Methode: Vier rechtshändige Patienten mit einer akuten Aphasie wurden wiederholt mit einem auditiven Paradigma im fMRT untersucht. In einem event-related Design hörten sie korrekte Sätze („Der Pilot fliegt das Flugzeug“) und Sätze mit einer semantischen Verletzung („Der Pilot isst das Flugzeug“). Die gleichen Sätze rückwärts dienten als Kontrollbedingung. Die Patienten sollten einen Knopf drücken, wenn sie einen Fehler bemerkten.

Ergebnisse:

Patient 1 mit einem vorderen Mediateilinfarkt zeigte frühe periläsionelle Aktivierung (Tag2) links frontal inferior. Zwei Wochen später parallel zur klinischen Verbesserung kam es zu einem Shift der maximalen Aktivierung zum Broca-Homolog rechts mit Reshift nach links fronal inferior nach 6 Monaten.

Patient 2 mit einem vorderen und mittleren Mediateilinfarkt unter Einschluss des Broca-Areals zeigte keine frühe sprachspezifische Aktivierung. Ohne klinische Verbesserung kam es nach 12 Tagen zu einer Aktivierung des Wernicke-Areals – nach 6 Monaten parallel zur klinischen Verbesserung zu einer Rekrutierung des rechten Broca-Homologs.

Patient 3 mit einem hinteren Mediateilinfarkt unter Aussparung des Wernicke-Areals aber zerstörtem Fasciculus arcuatus zeigte an Tag 3 eine Aktivierung des Broca-Areals mit signifikanter Zunahme der Aktivierung 10 Tage später.

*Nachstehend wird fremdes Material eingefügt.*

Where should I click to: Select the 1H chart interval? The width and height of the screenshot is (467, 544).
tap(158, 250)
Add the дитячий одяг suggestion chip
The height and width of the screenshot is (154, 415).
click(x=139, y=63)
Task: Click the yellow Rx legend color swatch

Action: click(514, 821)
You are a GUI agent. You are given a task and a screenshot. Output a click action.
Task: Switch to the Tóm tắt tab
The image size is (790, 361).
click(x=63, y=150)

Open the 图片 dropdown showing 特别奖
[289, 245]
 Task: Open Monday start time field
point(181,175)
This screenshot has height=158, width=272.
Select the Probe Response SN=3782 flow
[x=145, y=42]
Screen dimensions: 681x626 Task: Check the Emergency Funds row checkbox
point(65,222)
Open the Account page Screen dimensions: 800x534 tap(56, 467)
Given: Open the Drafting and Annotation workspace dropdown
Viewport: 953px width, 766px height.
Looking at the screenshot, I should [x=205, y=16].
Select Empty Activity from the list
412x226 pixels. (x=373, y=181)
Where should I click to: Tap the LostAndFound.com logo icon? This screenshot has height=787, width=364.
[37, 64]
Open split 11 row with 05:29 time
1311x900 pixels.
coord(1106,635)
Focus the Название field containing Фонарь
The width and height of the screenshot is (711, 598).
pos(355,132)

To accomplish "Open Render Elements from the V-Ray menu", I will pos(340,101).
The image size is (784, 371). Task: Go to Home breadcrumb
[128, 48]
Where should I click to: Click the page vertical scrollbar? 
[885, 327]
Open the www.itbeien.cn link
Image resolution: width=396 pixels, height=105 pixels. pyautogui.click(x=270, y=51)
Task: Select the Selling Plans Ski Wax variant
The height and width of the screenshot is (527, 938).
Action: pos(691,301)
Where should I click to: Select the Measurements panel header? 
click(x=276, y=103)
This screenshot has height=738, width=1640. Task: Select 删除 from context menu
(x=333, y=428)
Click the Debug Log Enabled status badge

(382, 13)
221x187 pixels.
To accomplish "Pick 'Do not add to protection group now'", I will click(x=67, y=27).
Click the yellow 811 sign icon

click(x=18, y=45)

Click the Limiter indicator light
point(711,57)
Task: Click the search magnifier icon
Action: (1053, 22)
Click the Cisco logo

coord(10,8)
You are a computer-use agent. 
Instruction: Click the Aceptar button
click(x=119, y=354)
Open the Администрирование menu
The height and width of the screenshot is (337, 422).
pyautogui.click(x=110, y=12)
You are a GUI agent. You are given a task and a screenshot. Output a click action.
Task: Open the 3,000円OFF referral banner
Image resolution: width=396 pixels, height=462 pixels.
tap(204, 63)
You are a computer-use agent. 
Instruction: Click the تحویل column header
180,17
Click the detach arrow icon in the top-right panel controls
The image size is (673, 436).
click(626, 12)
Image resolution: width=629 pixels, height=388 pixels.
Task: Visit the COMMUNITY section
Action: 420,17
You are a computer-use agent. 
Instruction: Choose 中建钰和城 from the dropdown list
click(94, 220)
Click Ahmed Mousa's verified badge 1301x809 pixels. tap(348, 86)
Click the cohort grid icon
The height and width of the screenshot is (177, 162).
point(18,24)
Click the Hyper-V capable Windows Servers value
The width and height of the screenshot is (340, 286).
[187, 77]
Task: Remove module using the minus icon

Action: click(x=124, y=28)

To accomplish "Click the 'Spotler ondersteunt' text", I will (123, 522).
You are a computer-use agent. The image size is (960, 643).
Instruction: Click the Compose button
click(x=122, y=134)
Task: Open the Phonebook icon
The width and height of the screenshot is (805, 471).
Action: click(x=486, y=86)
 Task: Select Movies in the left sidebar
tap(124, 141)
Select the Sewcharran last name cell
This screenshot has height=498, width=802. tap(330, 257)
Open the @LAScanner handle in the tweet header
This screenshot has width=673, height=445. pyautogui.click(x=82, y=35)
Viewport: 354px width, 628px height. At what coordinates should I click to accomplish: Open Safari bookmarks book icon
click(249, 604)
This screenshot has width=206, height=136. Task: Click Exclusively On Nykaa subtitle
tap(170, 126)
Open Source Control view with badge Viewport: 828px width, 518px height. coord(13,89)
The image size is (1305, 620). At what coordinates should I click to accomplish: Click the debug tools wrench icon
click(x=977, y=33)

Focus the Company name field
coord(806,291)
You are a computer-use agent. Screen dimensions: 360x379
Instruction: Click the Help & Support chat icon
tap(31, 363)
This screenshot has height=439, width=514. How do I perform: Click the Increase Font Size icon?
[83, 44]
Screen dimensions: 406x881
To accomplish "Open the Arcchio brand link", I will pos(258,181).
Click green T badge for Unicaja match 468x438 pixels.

Patient 4 mit einem hinteren Mediateilinfarkt mit Einbeziehung des Wernicke-Areals zeigte keine frühe sprachspezifische Aktivierung (Tag1). 7 Tage später kam es parallel zur verbesserten Klinik zu einer periläsionellen Aktivierung links temporal und des Broca-Areals. Weitere 5 Tage später zeigte sich ein Shift der maximalen Aktivierung nach rechts zum Broca-Homolog einhergehend mit weiterer klinischer Verbesserung.

Schlussfolgerungen: Die rasche Wandlung des klinischen Bildes der akuten Aphasie geht mit Veränderungen des Aktivierungsmusters im fMRT einher, wobei sich als gemeinsames Prinzip zunächst eine Aktivierung verbliebener primärer Sprachzentren links und erst im Verlauf eine Rekrutierung homologer Areale rechts zeigt mit einer Tendenz zur Rückbildung in der chronischen Phase.